* **Prompt**
Work out how many lines in the following entries contain the string "agent", and write only that number.

Supplied entries Block Start

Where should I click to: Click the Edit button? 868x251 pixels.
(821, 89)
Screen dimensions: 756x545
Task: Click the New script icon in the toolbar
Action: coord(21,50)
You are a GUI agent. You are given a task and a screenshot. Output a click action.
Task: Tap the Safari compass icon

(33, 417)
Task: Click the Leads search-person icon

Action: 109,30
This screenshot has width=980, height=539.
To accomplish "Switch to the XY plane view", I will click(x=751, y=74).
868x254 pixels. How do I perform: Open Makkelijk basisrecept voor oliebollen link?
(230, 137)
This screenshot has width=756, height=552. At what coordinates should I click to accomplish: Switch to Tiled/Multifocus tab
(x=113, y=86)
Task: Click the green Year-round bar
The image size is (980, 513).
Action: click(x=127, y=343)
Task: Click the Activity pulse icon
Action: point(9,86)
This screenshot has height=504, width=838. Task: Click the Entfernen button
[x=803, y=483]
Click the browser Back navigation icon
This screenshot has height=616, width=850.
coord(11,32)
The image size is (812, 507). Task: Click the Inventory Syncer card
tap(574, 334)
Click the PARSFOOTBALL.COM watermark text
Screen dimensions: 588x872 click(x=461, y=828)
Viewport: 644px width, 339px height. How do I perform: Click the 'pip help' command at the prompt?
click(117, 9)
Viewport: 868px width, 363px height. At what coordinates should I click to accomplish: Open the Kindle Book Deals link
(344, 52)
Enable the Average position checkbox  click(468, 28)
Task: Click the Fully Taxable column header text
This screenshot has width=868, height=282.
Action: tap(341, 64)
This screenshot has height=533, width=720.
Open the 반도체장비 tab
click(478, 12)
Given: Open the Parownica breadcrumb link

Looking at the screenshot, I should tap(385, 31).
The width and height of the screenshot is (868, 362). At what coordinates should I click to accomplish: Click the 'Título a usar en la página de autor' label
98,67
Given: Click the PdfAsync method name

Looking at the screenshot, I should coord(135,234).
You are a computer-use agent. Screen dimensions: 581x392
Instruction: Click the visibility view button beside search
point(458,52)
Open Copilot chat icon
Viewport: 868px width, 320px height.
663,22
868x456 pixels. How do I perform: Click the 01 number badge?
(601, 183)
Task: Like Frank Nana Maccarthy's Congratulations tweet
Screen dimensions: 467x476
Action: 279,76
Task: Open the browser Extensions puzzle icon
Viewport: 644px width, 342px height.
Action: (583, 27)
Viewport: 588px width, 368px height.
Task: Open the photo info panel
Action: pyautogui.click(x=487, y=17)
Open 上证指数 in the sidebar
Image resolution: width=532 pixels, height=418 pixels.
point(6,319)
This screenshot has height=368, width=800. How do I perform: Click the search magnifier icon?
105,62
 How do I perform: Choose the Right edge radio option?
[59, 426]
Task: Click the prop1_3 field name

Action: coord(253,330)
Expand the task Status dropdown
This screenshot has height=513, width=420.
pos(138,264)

Supplied entries Block End

* **Completed exercise**
2